Introduction: The use of antenatal care (ANC) services with programs for prevention of mother-to-child transmission (PMTCT) of HIV is vital in reducing maternal and infant mortality as well as reducing the rate of neonatal HIV infections. The objectives of this study were 1) to determine the knowledge that women have about HIV/AIDS as well as mother-to-child transmission (MTCT) of HIV, and 2) to identify factors that were associated with ANC attendance, timing of first ANC visit, HIV testing as part of an ANC visit, and place of delivery among women living in Cote D’Ivoire, a high HIV prevalent country in West Africa.

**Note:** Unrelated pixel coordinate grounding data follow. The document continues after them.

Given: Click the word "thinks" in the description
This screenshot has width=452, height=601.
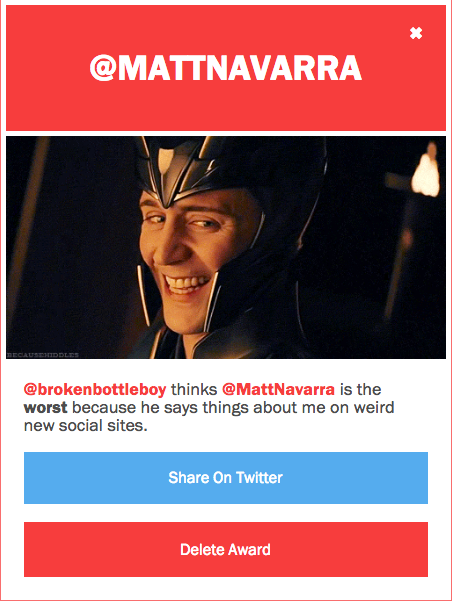Looking at the screenshot, I should [194, 389].
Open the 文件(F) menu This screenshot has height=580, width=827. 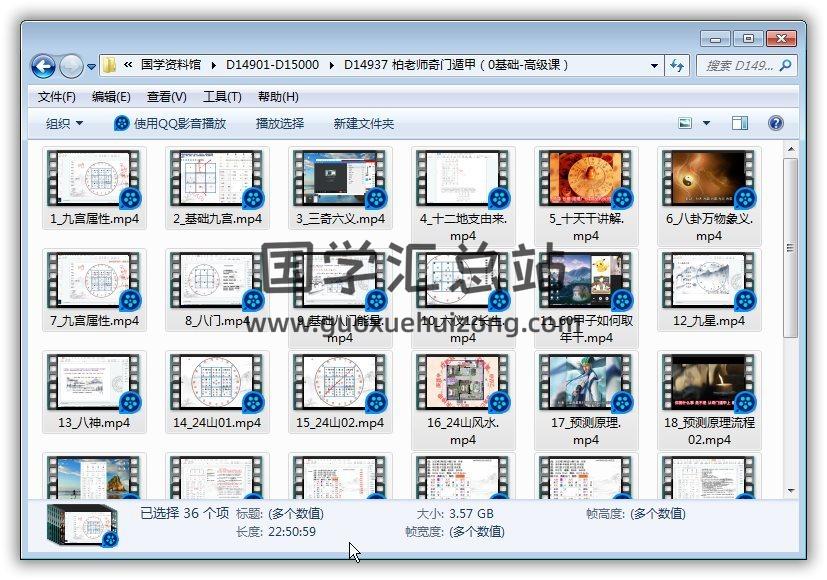pyautogui.click(x=57, y=96)
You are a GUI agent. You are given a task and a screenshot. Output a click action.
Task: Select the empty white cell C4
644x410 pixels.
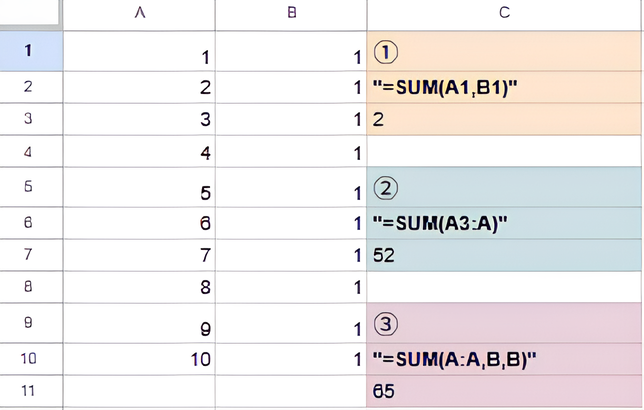[504, 154]
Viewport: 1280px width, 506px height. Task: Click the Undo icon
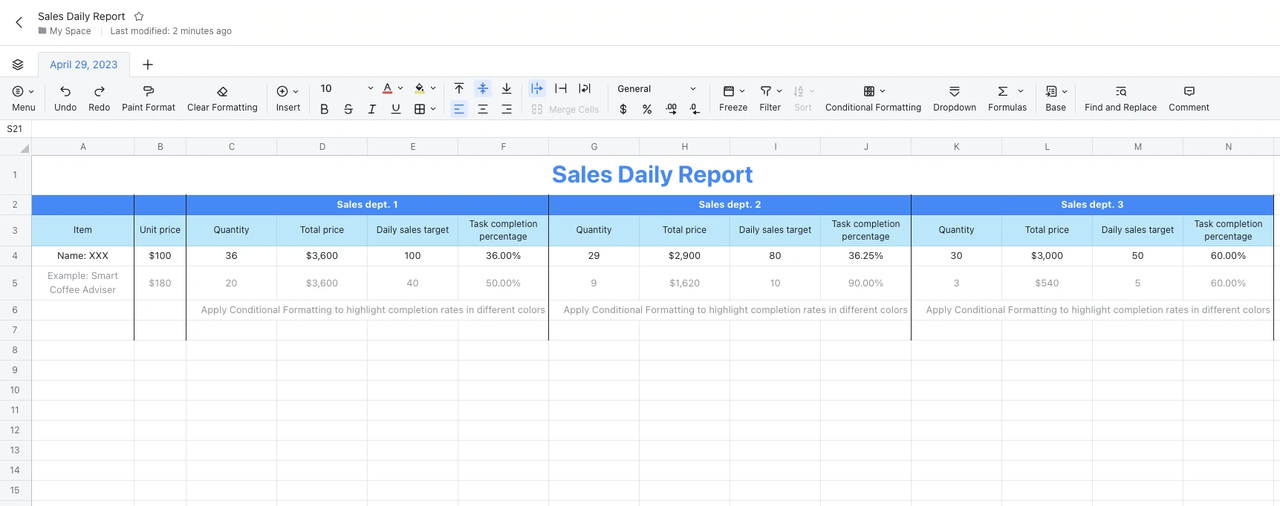tap(65, 91)
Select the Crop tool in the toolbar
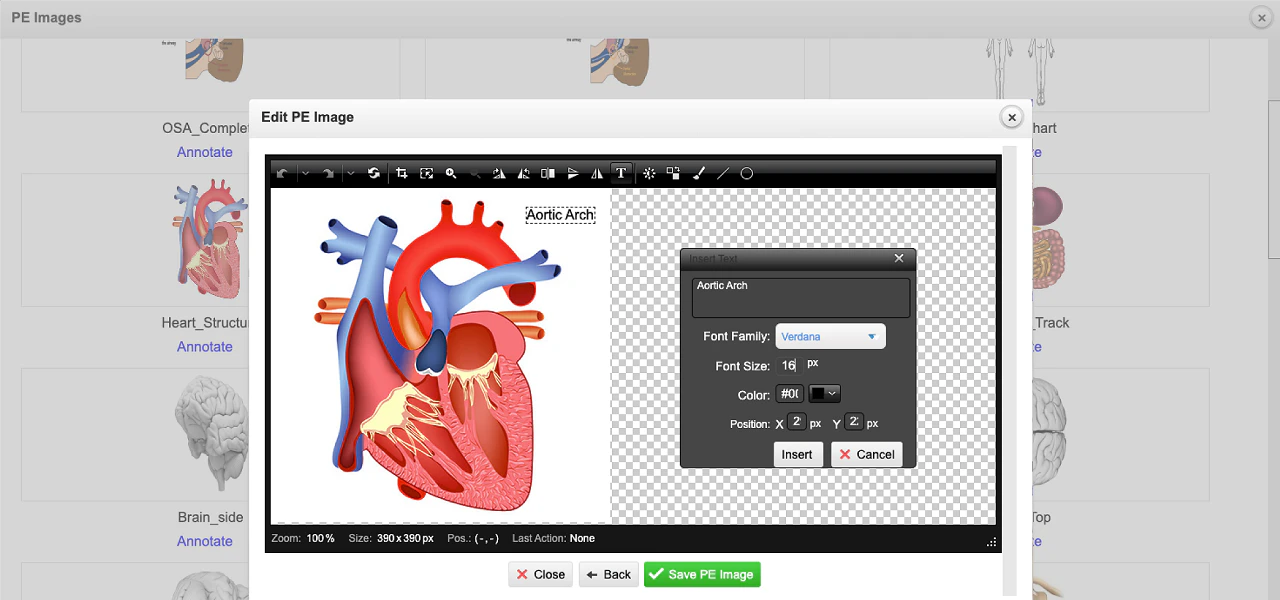 click(x=401, y=173)
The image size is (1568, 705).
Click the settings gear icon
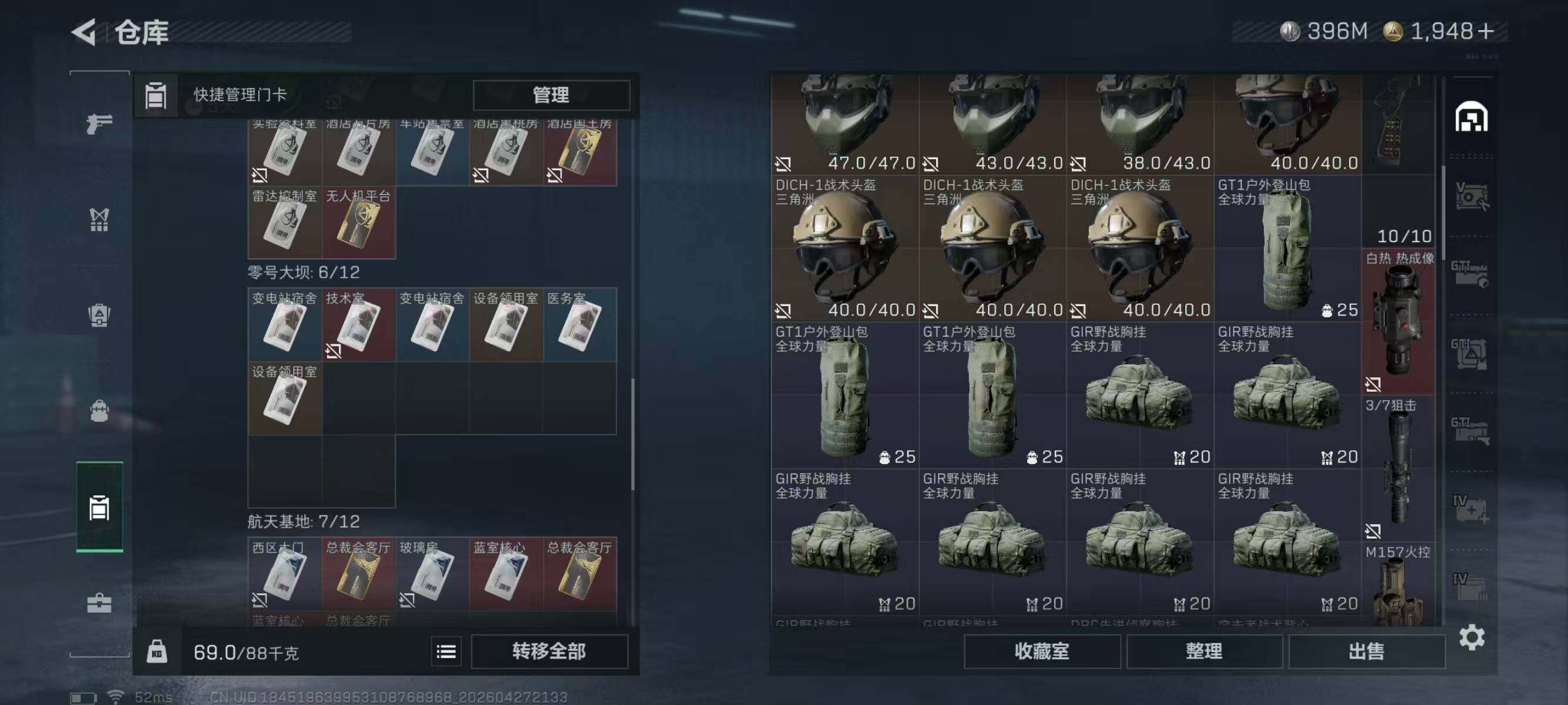1471,637
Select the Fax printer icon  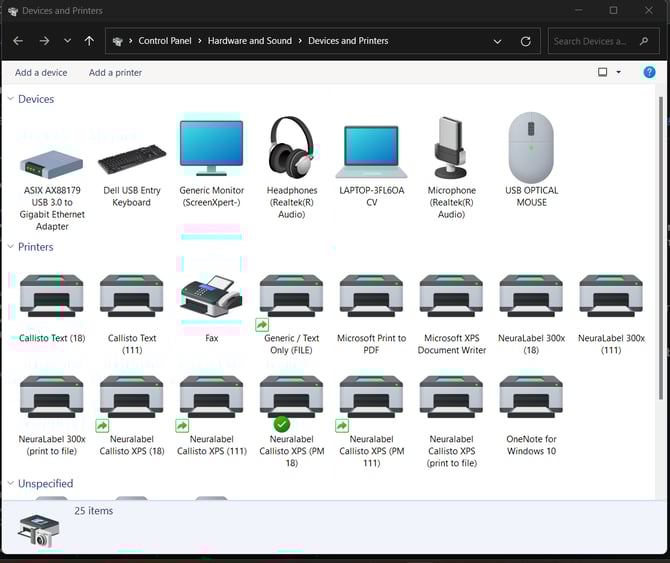tap(211, 298)
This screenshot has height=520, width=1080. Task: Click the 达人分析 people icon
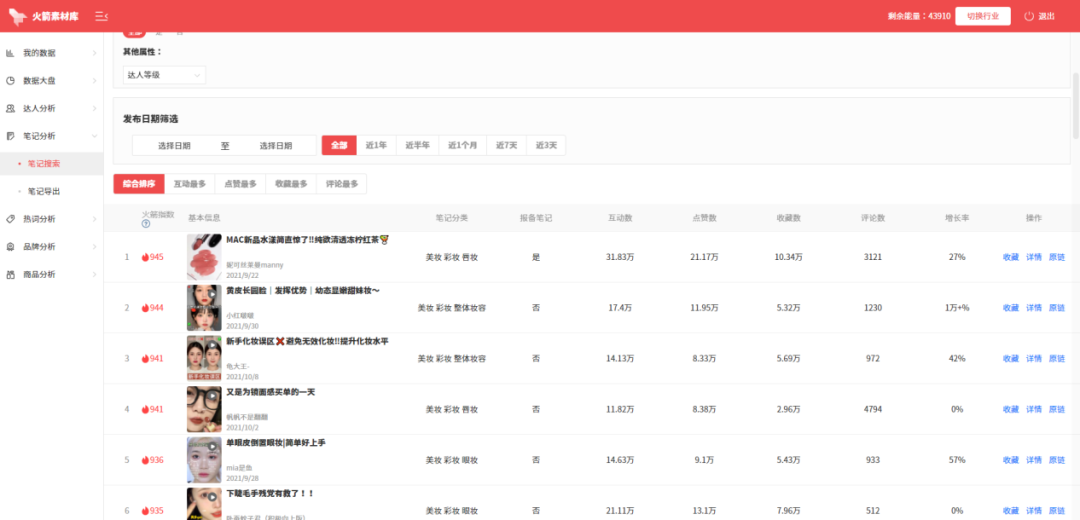(10, 108)
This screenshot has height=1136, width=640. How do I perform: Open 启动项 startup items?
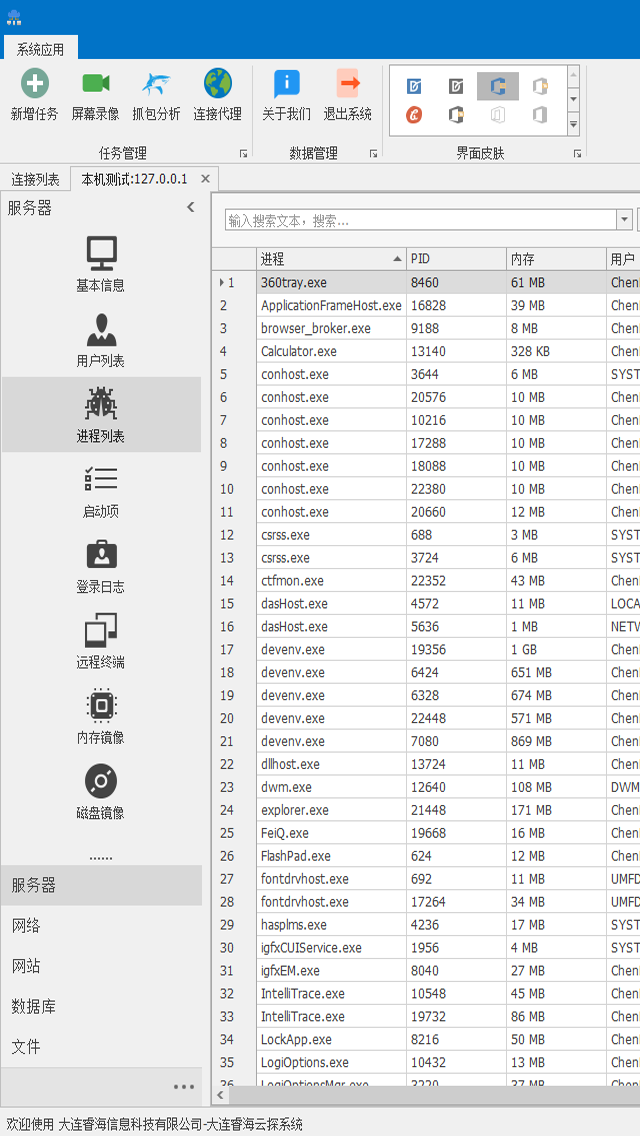click(x=101, y=490)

Methods: The 2011-2012 Demographic Health Surveys (DHS) for Cote D’Ivoire was used, with a focus on women who had a parity of at least 1 and/or are currently pregnant. The outcomes of interest were ANC attendance, timing of first ANC visit, being tested for HIV as part of ANC visit, and the place of delivery. The independent variables included age, education, marital status, wealth, type of residency, general knowledge of HIV/AIDS (transmission and prevention), attitudes towards people living with HIV/AIDS, general knowledge of mother-to-child transmission (MTCT) routes, and HIV pre-counseling during ANC visits. Chi-Square tests, univariate and multivariate logistic regression were conducted.

Results: There were a total of 7729 women who met the inclusion criteria, in which 4902 (90.9%) of them had at least one ANC visit, and 2340 (43.4%) had more than three ANC visits. More than half of the respondents went for their first ANC visit in their second trimester compared to 31.2% who went in their first trimester. Type of residence, wealth, attitudes towards people living with HIV/AIDS were associated with at least three of the outcomes. Women who did not receive counselling about testing for HIV during an ANC visit were more likely to not be tested for HIV (OR=24.65, 20.60 – 29.48; AOR= 22.21, 95% CI=16.82 – 29.31) compared to women who did receive counselling. Women less than 18 years were less likely to delivery in a health facility (OR= 1.76, 95% CI= 1.15 – 2.70) compared to women between the age of 25-29.

Conclusion: Even though approximately 91.0 % of the women in the study had at least one ANC visit, less than half of them met the World Health Organization (WHO) guidelines to have at least four ANC visits. The study shows that HIV pre-counseling is an effective intervention in engaging pregnant women in PMTCT programs. However, interventions need to take in consideration people living in rural areas as well as people with low income.